[Document segment]
Hoosier-Clusters / clusim

An extended package for clustering similarity
MIT License
63 stars 15 forks source link

Speed up in constructing network #38

Closed jisungyoon closed 4 years ago

jisungyoon commented 4 years ago

Hi! I am Jisung Yoon from POSTECH. Element-centric sim is awesome, and it works very well on overlapping community detection!

In this PR, I change some codes for constructing network (project the bipartite network)

In the previous code, you use the full matrix in calculating dot products and constructing networks. It works well on small samples, but it takes an extremely long time in large samples.

I put some test notebook under the test codes, and I even cannot get the network because of the memory errors (It consumes more than 300 GB)

In the previous trial, it takes almost 1 hour and 30 minutes to calculate the network with using full cores (64 cores). But, with a new implementation, it takes only 2 minutes with small number of cores.

Please take a look, let me know what you think:) @ajgates42 @yy

Thanks very much!

ajgates42 commented 4 years ago

Hi @jisungyoon, This looks great. Thanks for the improvement!

jisungyoon commented 4 years ago

@yy Yeah, I just replace the codes, because it is always fast and return exactly the same results. Do we need to keep the legacy code? @ajgates42

yy commented 4 years ago

Ok, I've removed the option. Now the thing is that the notebook will not run. Can we just keep the benchmark results here as a record but not the notebook?

jisungyoon commented 4 years ago
Screen Shot 2020-05-14 at 1 59 12 PM Screen Shot 2020-05-14 at 1 59 19 PM Screen Shot 2020-05-14 at 1 59 25 PM
jisungyoon commented 4 years ago

For archiving (legacy code)
proj1 = bipartite_adj / bipartite_adj.sum(axis=1) proj2 = bipartite_adj / bipartite_adj.sum(axis=0) projected_adj = proj1.dot(proj2.T) cielg = igraph.Graph.Weighted_Adjacency(projected_adj.tolist(), mode=igraph.ADJ_DIRECTED, attr="weight", loops=True)

yy commented 4 years ago

@ajgates42 merge?

ajgates42 commented 4 years ago

Nice, thanks @jisungyoon !

[Set problem] Name every user who posted a comment in the pull request thread above.

[Listing]
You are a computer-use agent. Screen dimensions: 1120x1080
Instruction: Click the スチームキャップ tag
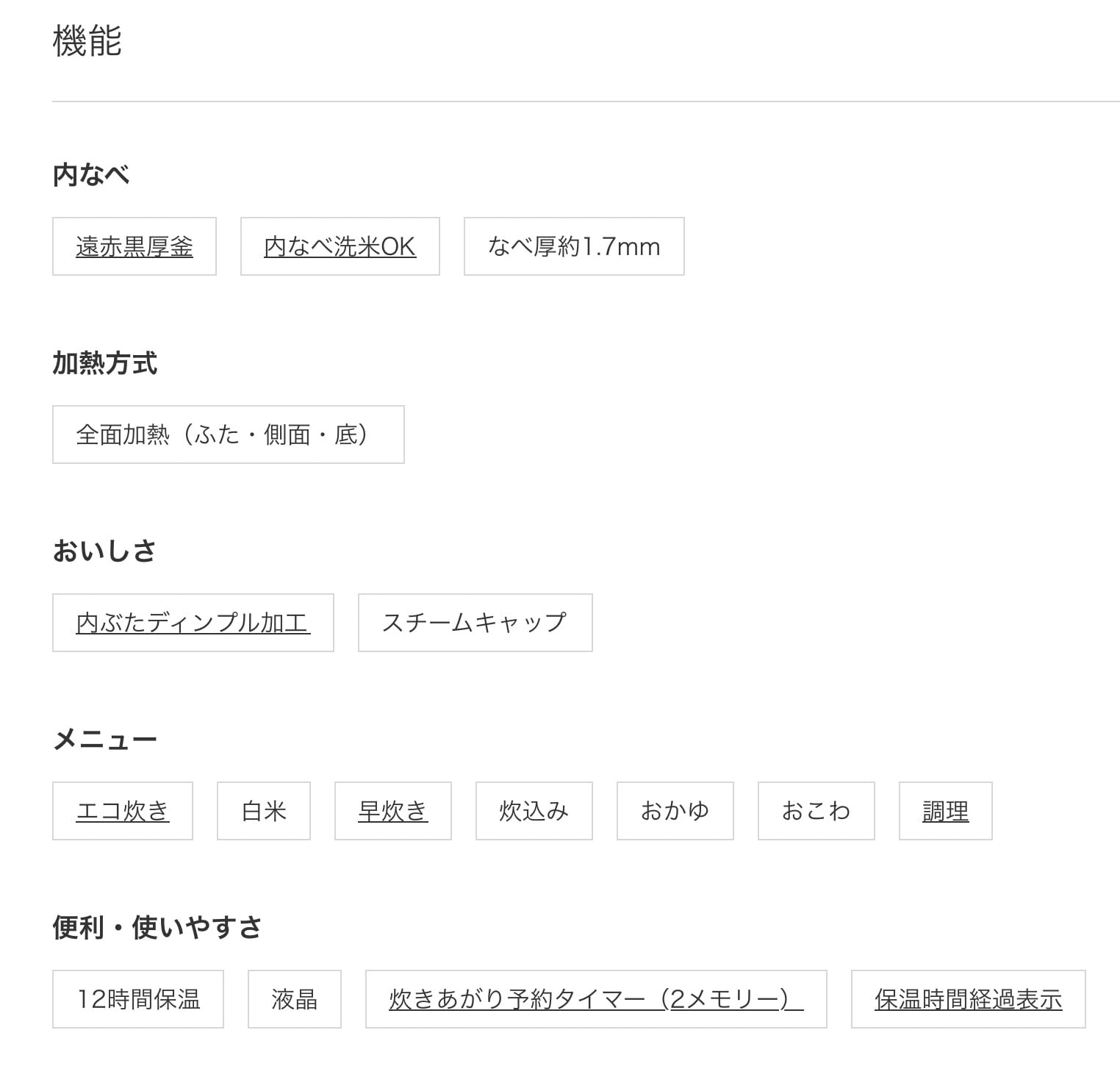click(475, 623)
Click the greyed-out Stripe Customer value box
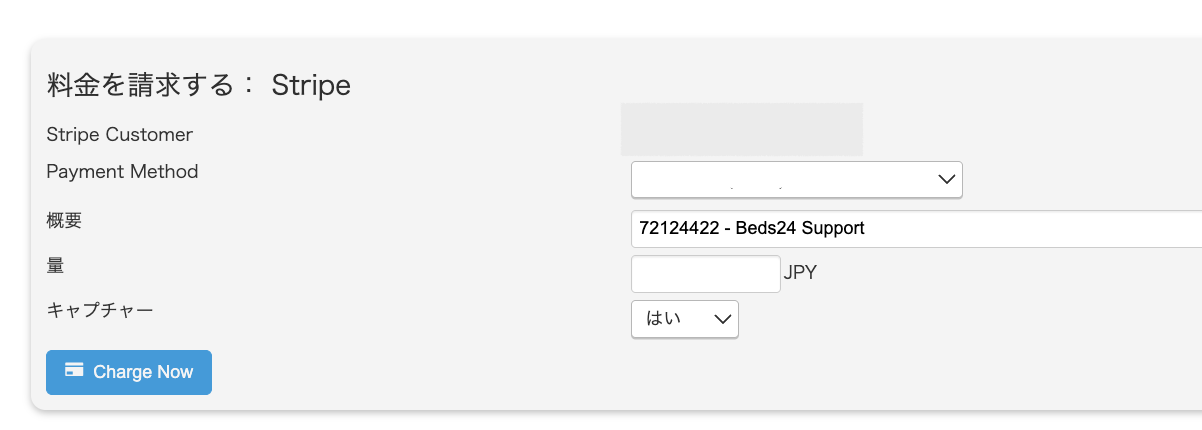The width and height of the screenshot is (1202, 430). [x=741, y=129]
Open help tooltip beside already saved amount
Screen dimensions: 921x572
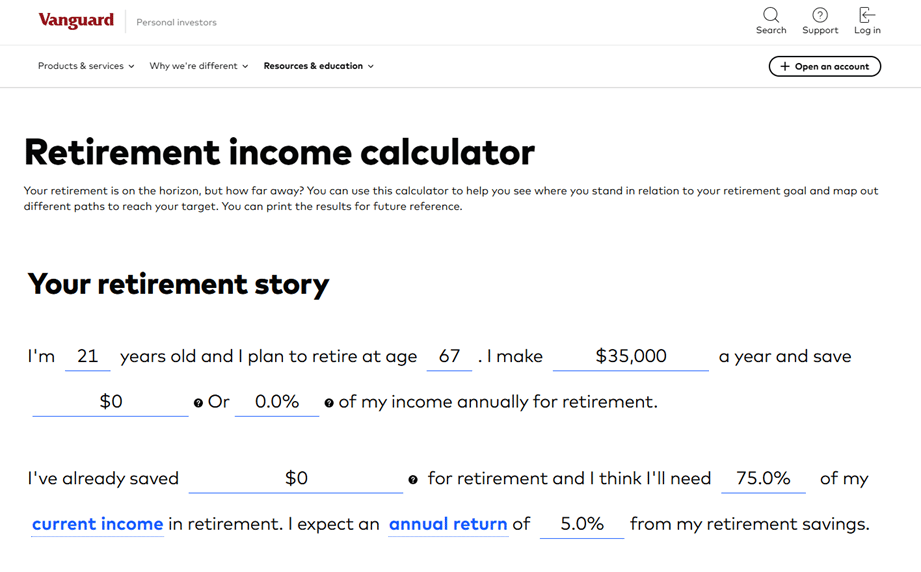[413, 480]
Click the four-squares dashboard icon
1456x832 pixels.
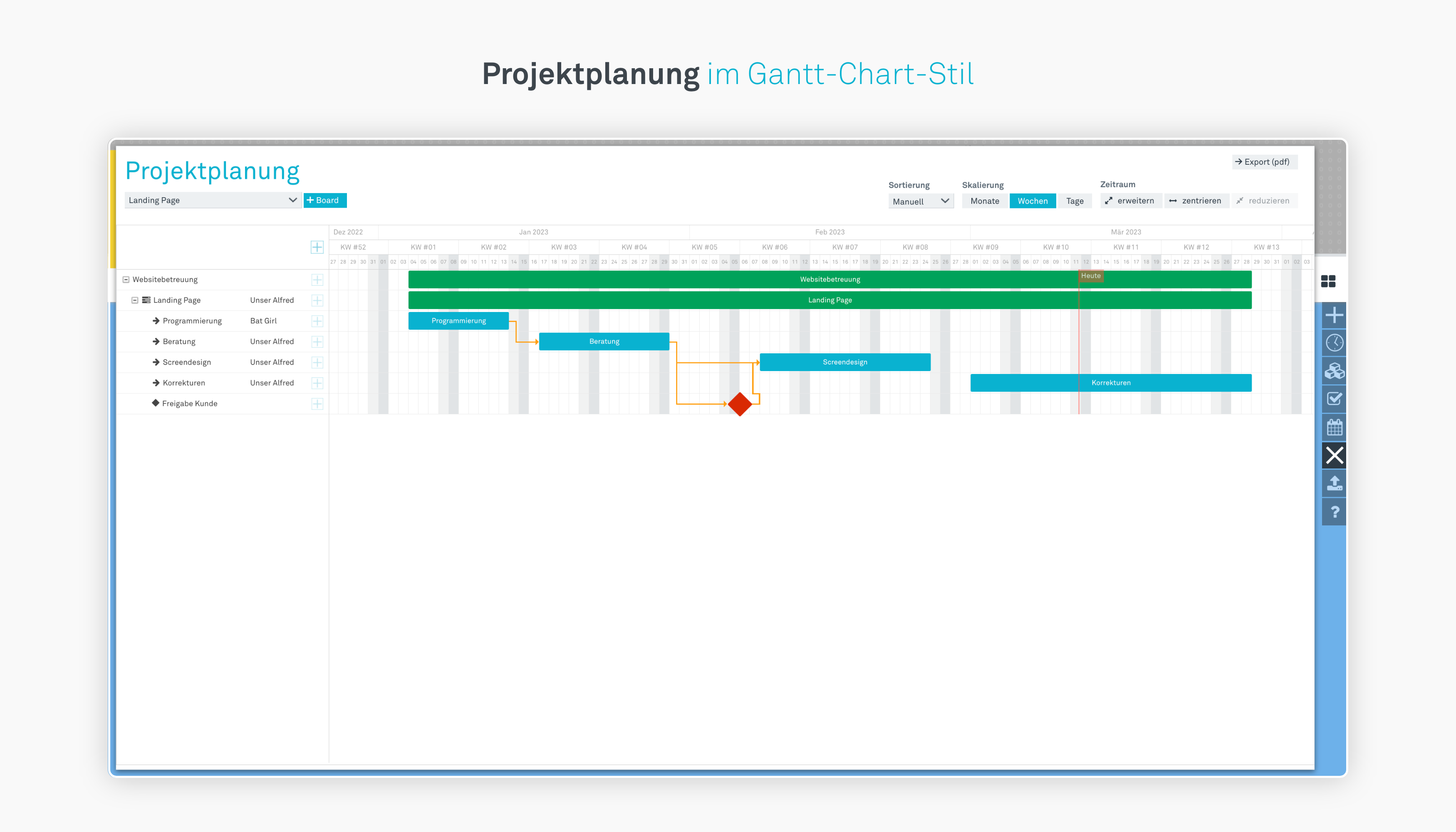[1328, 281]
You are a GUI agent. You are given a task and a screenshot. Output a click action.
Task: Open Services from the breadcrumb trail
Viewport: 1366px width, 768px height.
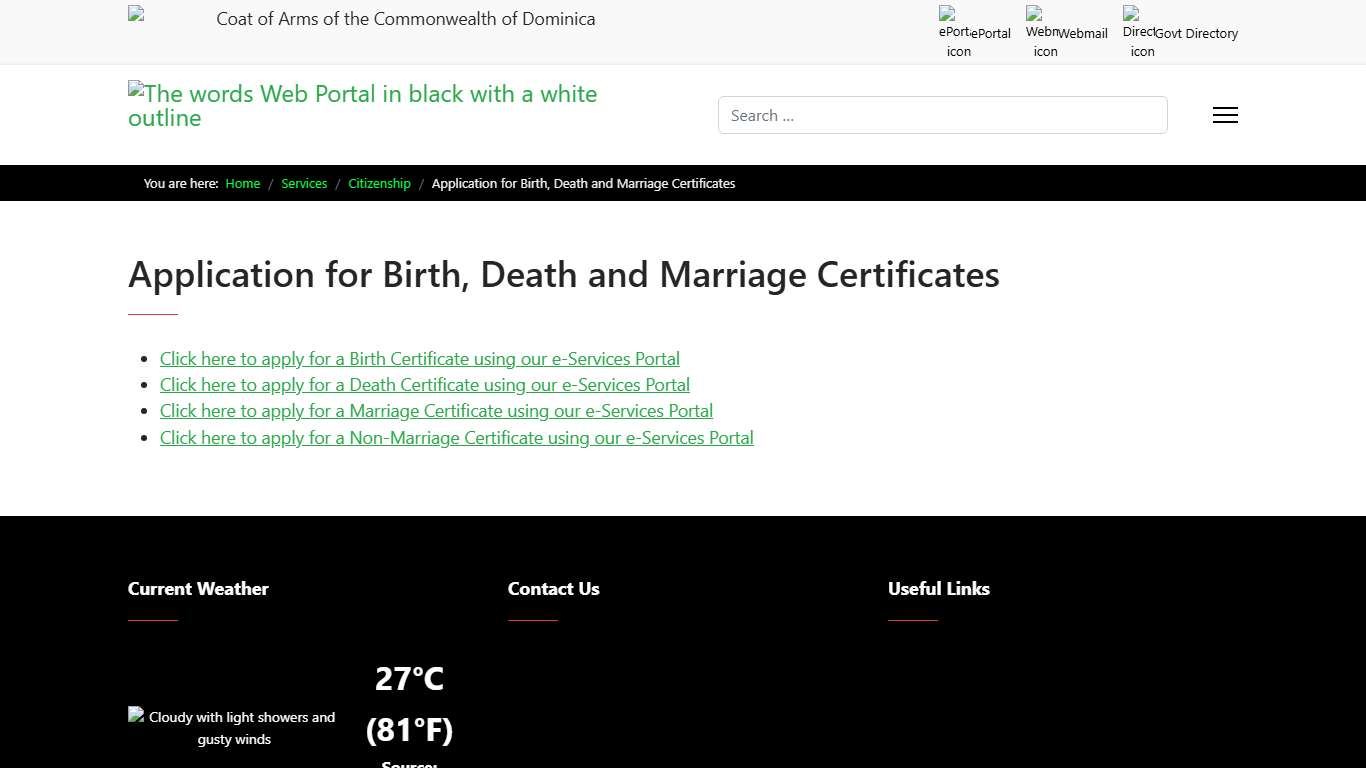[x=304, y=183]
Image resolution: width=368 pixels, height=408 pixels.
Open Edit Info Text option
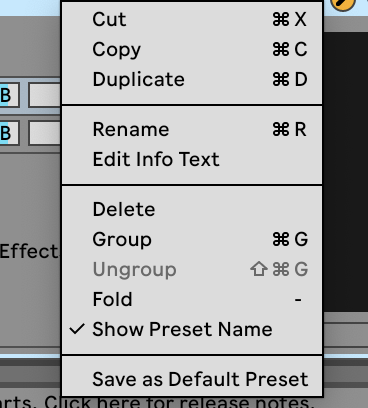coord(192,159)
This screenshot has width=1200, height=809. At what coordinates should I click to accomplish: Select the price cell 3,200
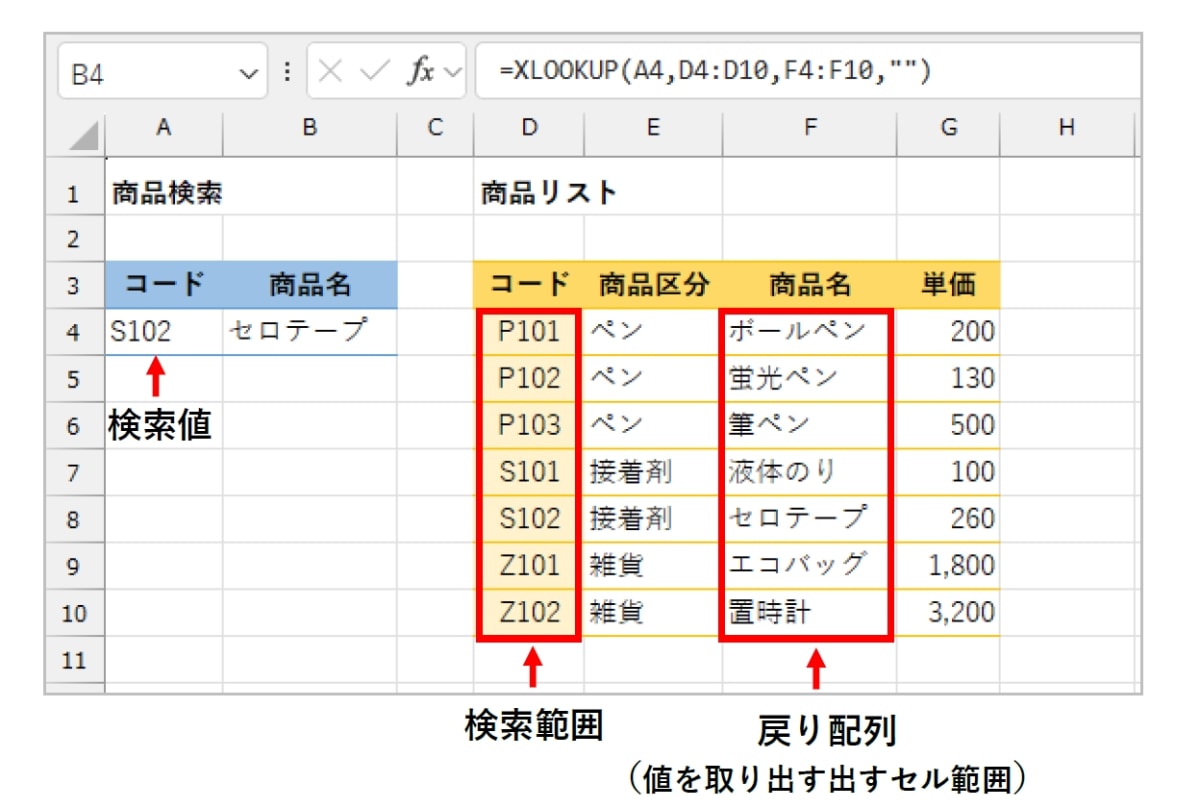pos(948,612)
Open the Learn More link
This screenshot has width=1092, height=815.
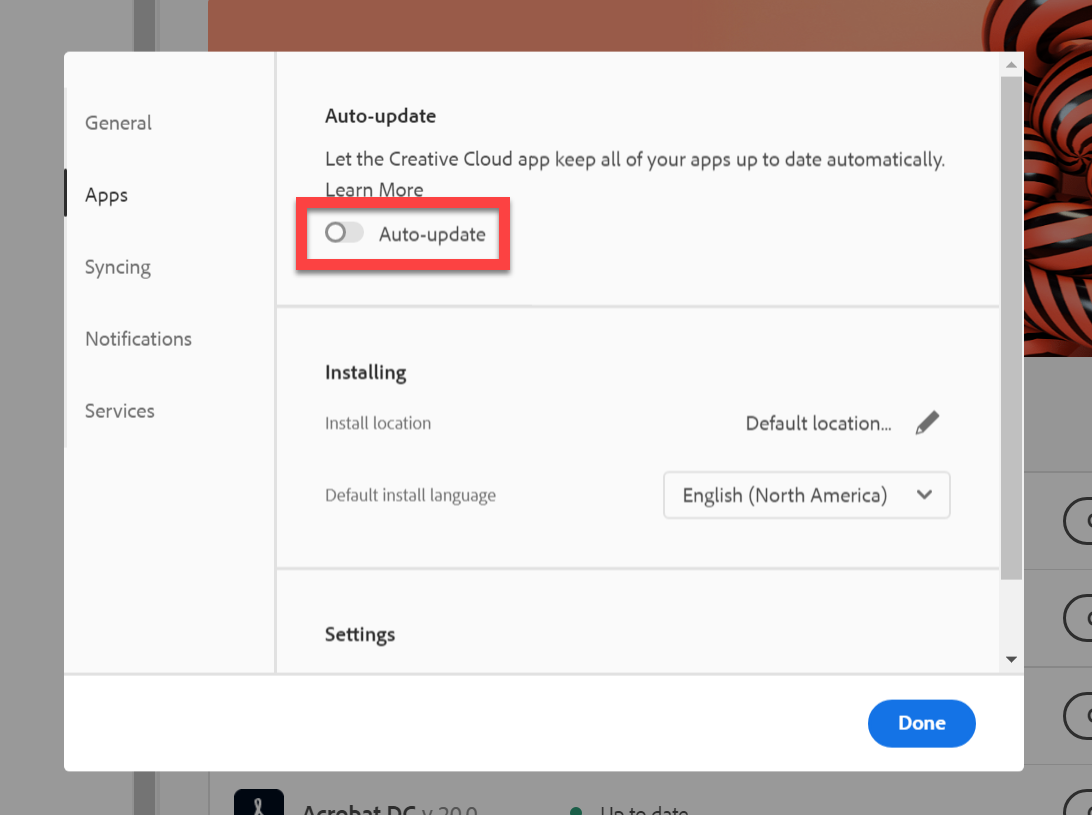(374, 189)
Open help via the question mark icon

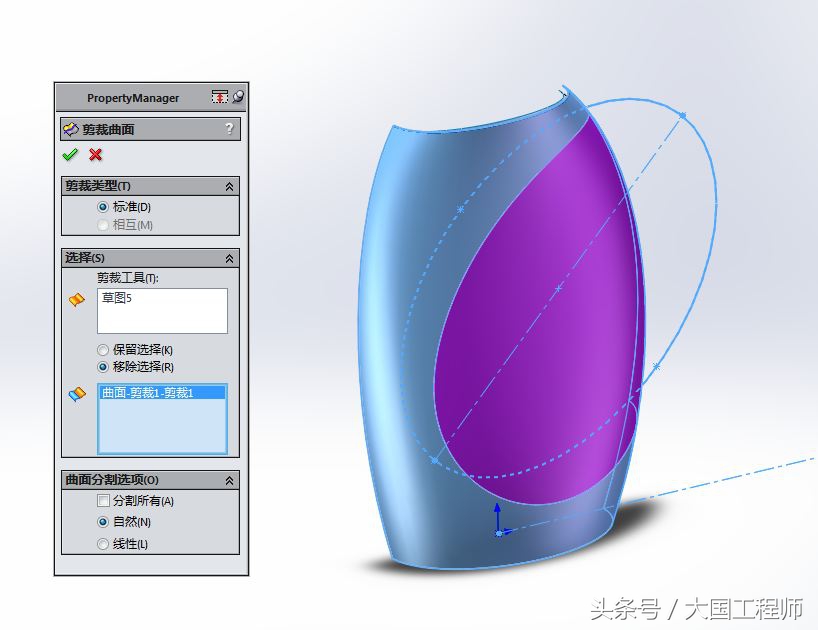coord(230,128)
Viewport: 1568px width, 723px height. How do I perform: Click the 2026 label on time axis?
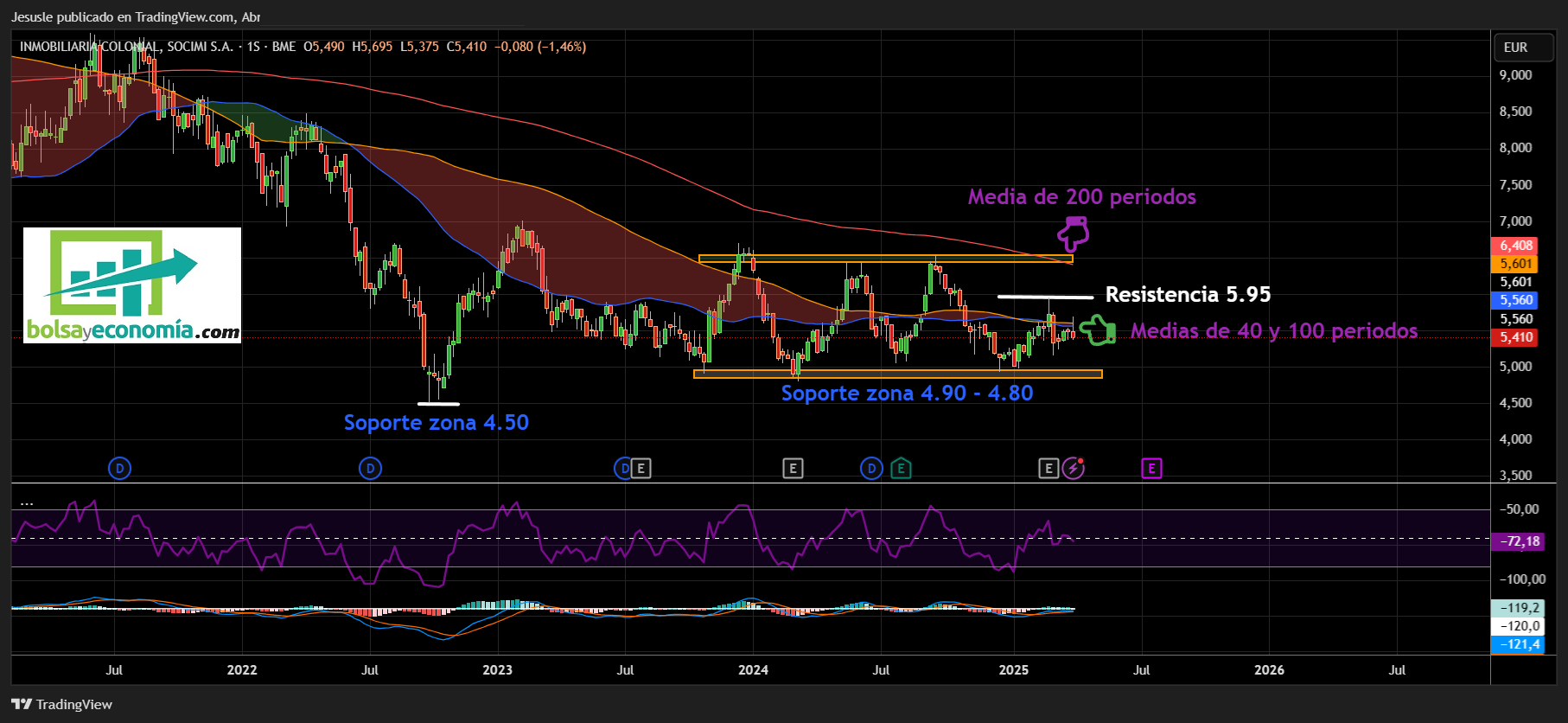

[Full solution] jisungyoon, ajgates42, yy